[FlexAttention] Enforce Q,K,V memory layouts for fp8 flex attention to avoid perf degradation by danielvegamyhre · Pull Request #153357 · pytorch/pytorch

danielvegamyhre · 2025-05-12T01:58:58Z

Context

NCU analysis of the fp8 flex attention perf issue in #147336 showed an unexpected increase in shared memory access bank conflicts when loading the V tensor from HBM to SRAM.

Bringing this to the attention of triton developer @davidberard98 he identified the memory layout of the tensor in HBM to be causing non-pipelined loads into SRAM, causing the slowdown.

To summarize:

In flex attention when performing the FP8 GEMM softmax_scores @ V the right operand V must be in column-major memory layout. However, the tl.load of V blocks from HBM to SRAM cannot be pipelined if the V tensor isn't column-major in HBM already, leading to substantial performance degradation.

This is because triton does not perform async copies with the cp.async PTX instruction if the number of contiguous bytes is less than 4 (see here).

i.e., when loading 4 bytes of contiguous data from a tensor stored in row-major in HBM, we have to perform 4 separate non-contiguous writes to SRAM to place those bytes in their new location in the col-major layout in SRAM. Thus the load is not a candidate for pipelining w/ cp.async and just moves data to registers then performs a series of single byte stores.

Fix summary

To fix this, we should enforce memory layouts for Q, K, V in FlexAttention when fp8 is being used, to ensure they each exist in HBM in the necessary memory layout to facilitate pipelined loads into SRAM ahead of the FP8 GEMMs

Benchmarks

Rerunning the repro we see fp8 runtime is reduced from 120% of bf16 to 76% of bf16 runtime.

Before fix:

(flex) [danvm@devgpu007.eag6 ~/ml-perf-tools/flex_attention (main)]$ rm -rf /tmp/torchinductor_${USER}; python profile_flex.py --bf16 --fp8 
2025-05-11 19:07:33,402 - flex_bench - INFO - Running benchmark: bf16
2025-05-11 19:07:35,885 - flex_bench - INFO - bf16: 424.87228804347734 us
2025-05-11 19:07:35,893 - flex_bench - INFO - Running benchmark: fp8e4m3
2025-05-11 19:07:37,319 - flex_bench - INFO - fp8e4m3: 515.714000000001 us

After fix:

(flex) [danvm@devgpu007.eag6 ~/ml-perf-tools/flex_attention (main)]$ rm -rf /tmp/torchinductor_${USER}; python profile_flex.py --bf16 --fp8 
2025-05-11 17:34:38,223 - flex_bench - INFO - Running benchmark: bf16
2025-05-11 17:34:41,157 - flex_bench - INFO - bf16: 423.4662032967036 us
2025-05-11 17:34:41,167 - flex_bench - INFO - Running benchmark: fp8e4m3
2025-05-11 17:34:42,917 - flex_bench - INFO - fp8e4m3: 326.3694803493453 us

cc @voznesenskym @penguinwu @EikanWang @jgong5 @Guobing-Chen @XiaobingSuper @zhuhaozhe @blzheng @wenzhe-nrv @jiayisunx @ipiszy @chenyang78 @kadeng @muchulee8 @amjames @chauhang @aakhundov

pytorch-bot · 2025-05-12T01:59:02Z

🔗 Helpful Links

🧪 See artifacts and rendered test results at hud.pytorch.org/pr/153357

📄 Preview Python docs built from this PR
📄 Preview C++ docs built from this PR
❓ Need help or want to give feedback on the CI? Visit the bot commands wiki or our office hours

Note: Links to docs will display an error until the docs builds have been completed.

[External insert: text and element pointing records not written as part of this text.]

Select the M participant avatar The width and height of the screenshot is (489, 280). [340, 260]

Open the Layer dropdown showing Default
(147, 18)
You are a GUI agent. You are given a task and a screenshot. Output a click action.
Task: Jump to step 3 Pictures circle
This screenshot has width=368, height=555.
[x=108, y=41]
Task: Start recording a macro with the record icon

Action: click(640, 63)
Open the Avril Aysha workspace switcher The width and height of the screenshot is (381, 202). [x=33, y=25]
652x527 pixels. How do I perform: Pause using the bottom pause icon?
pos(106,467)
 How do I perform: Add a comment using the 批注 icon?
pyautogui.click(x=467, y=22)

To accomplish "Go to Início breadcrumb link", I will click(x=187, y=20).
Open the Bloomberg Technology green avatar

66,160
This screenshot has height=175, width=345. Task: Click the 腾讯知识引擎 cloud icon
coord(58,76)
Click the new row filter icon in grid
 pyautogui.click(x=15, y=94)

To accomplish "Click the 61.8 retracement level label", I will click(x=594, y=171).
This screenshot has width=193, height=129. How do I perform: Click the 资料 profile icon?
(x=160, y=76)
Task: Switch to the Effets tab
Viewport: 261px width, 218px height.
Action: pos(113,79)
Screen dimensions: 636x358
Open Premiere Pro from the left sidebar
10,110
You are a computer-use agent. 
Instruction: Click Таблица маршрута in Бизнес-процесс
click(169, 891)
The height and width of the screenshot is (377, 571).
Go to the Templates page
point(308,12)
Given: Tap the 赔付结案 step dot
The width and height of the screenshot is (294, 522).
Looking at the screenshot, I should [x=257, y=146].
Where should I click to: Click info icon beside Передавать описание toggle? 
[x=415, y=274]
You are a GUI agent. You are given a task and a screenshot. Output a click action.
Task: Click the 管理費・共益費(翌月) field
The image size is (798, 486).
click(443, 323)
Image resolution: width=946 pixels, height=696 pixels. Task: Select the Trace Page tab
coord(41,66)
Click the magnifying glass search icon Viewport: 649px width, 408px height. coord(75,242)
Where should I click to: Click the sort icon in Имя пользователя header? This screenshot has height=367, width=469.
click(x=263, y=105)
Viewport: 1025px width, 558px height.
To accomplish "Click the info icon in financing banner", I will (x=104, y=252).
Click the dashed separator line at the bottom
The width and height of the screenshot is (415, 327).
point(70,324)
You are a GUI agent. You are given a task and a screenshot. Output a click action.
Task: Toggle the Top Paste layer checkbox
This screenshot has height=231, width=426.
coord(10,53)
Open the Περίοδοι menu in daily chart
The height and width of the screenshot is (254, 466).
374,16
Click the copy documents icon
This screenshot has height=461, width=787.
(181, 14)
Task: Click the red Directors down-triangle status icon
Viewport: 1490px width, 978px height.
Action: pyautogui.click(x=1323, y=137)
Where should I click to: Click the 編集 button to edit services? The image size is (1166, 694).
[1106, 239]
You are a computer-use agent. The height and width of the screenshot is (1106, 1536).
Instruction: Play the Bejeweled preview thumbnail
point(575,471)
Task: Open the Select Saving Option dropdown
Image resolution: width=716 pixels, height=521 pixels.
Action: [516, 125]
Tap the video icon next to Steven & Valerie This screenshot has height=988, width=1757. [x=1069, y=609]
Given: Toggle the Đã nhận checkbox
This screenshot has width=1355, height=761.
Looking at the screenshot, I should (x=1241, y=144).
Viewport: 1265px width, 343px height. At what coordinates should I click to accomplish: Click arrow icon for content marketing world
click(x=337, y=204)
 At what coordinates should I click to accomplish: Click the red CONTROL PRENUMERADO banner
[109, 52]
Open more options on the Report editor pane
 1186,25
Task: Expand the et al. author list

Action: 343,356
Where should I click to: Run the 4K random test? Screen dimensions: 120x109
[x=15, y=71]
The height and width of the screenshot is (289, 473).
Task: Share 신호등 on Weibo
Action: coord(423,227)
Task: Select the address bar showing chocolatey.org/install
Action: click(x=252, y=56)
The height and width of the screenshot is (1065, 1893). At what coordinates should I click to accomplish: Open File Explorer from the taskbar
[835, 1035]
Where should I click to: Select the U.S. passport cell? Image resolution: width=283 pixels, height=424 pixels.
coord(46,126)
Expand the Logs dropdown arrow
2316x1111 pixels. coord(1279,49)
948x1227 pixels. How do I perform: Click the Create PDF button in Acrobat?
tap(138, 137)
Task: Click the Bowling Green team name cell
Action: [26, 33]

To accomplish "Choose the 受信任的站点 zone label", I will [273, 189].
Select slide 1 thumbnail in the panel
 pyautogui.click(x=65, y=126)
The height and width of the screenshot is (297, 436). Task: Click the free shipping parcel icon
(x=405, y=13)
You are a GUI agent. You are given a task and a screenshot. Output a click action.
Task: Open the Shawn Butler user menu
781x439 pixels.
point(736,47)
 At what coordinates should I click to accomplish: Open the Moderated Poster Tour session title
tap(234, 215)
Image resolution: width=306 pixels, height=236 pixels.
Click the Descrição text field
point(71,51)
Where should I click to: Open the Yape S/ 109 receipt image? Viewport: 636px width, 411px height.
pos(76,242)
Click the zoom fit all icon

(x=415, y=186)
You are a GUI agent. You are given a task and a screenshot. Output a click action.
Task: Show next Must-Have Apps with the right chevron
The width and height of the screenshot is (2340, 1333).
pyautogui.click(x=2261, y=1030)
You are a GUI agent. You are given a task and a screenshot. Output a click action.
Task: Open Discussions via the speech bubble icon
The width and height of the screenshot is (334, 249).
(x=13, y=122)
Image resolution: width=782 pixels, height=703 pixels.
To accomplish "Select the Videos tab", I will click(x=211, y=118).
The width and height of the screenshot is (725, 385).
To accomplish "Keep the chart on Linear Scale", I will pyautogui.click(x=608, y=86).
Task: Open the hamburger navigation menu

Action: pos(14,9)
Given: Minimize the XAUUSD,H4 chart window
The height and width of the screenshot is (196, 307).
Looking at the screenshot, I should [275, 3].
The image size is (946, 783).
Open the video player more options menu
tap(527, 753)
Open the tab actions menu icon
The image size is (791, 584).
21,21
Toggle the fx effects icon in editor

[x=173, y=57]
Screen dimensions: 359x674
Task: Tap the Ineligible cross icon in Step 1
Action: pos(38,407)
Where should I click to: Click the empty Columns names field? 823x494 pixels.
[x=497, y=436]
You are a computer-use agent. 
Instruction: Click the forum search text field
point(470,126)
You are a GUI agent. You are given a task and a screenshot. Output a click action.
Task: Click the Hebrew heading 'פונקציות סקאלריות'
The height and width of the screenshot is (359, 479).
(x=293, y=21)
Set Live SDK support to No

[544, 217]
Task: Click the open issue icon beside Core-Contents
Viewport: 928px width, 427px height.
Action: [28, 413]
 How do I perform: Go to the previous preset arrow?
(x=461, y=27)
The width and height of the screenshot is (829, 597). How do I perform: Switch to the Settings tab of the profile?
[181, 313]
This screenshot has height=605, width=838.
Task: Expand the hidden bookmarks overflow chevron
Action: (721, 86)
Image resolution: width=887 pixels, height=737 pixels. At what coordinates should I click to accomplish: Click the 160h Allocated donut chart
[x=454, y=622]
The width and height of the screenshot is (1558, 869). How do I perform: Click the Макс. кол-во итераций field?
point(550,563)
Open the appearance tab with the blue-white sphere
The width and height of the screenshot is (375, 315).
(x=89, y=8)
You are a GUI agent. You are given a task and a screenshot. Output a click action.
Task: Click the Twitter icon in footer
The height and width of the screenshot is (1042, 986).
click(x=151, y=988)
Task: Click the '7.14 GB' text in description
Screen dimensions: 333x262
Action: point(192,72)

⏳ 1 Pending, 2 Unrelated Failures

As of commit af8fe6a with merge base 27e9d9b ():

FLAKY - The following job failed but was likely due to flakiness present on trunk:

inductor / unit-test / cuda12.6-py3.10-gcc9-sm86 / test (inductor_cpp_wrapper, 1, 2, linux.g5.4xlarge.nvidia.gpu) (gh) (similar failure)
[ FAILED ] AotInductorTest.BasicTestCuda

UNSTABLE - The following job is marked as unstable, possibly due to flakiness on trunk:

pull / cuda12.4-py3.10-gcc9-sm75 / test (pr_time_benchmarks, 1, 1, linux.g4dn.metal.nvidia.gpu) (gh) (#149370)
MISSING REGRESSION TEST

This comment was automatically generated by Dr. CI and updates every 15 minutes.

danielvegamyhre · 2025-05-12T02:22:45Z

cc @drisspg for review. I debated between validation vs enforcement for this fix, there are pros/cons to both but felt like enforcement would be a more seamless UX.

drisspg

I am wishy washy on if we want to does this under the hood a lil magically...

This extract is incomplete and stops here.